** TASK PROMPT **
Please transcribe the entries that follow exactly as they stand, skipping each picture.

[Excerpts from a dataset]
=== Begin Enclosure ===

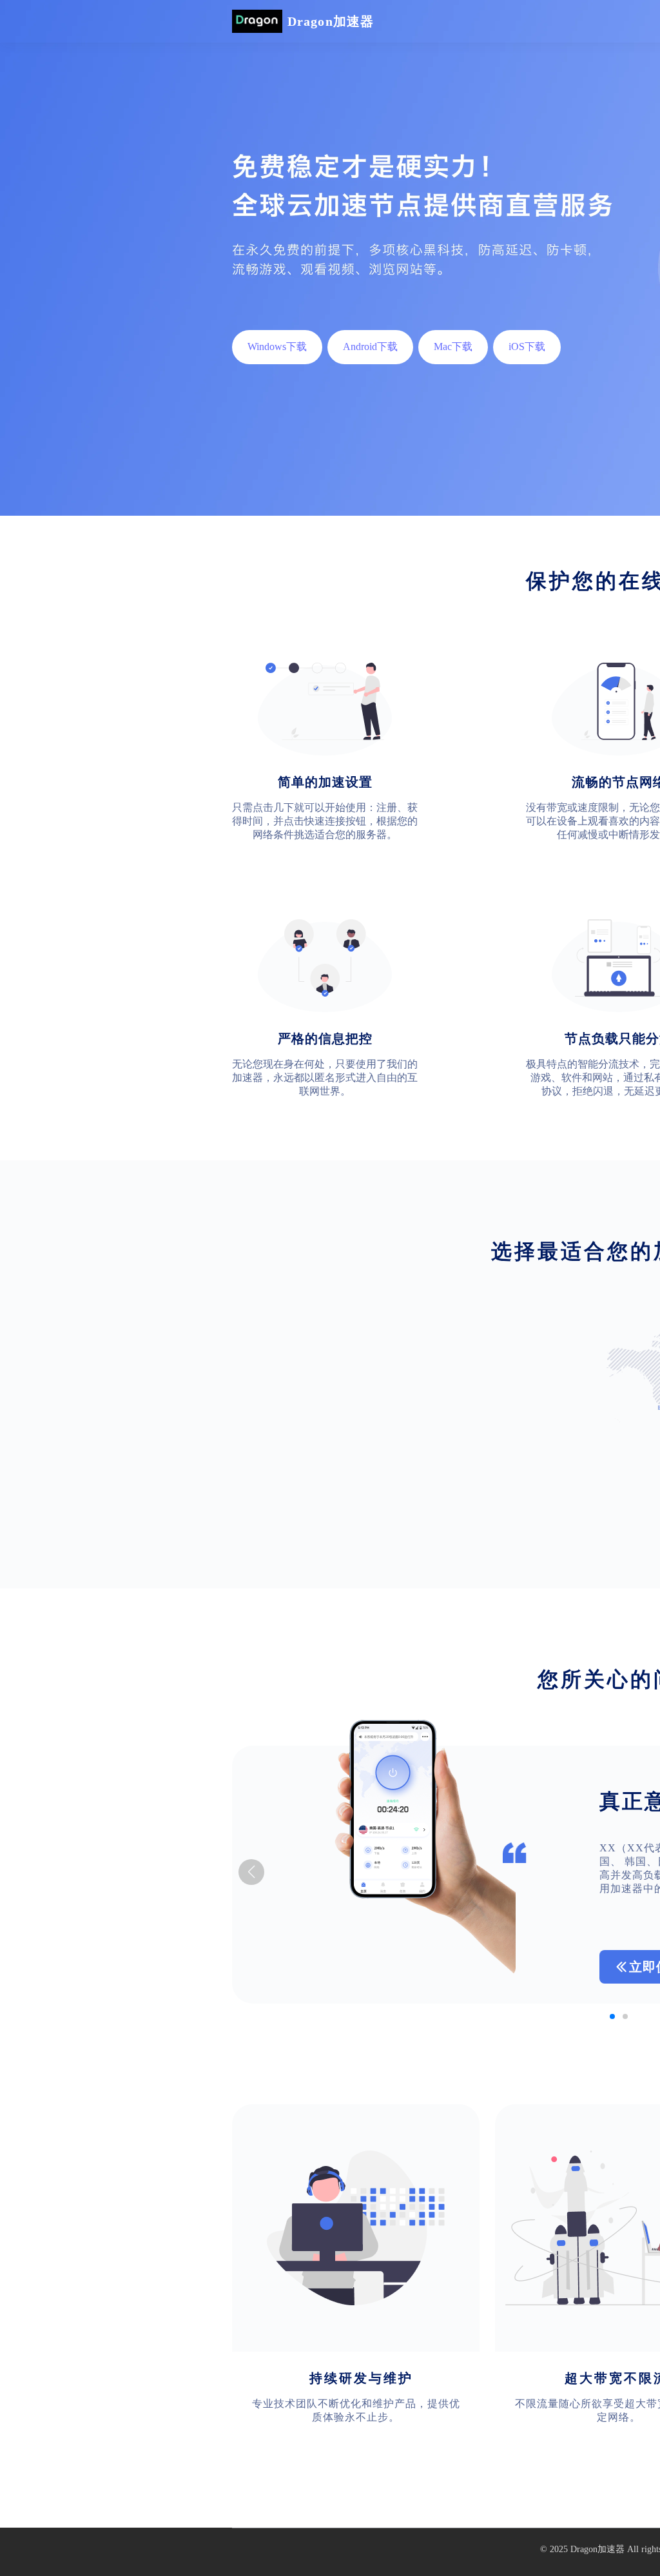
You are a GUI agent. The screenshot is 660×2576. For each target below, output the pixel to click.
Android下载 (370, 346)
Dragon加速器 (597, 2549)
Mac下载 (453, 346)
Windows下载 (277, 346)
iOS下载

=== End Enclosure ===

** ANSWER BOX **
You are a GUI agent. The screenshot is 660×2576. For each target below, output the pixel to click.
Android下载 (370, 346)
Dragon加速器 (597, 2549)
Mac下载 (453, 346)
Windows下载 (277, 346)
iOS下载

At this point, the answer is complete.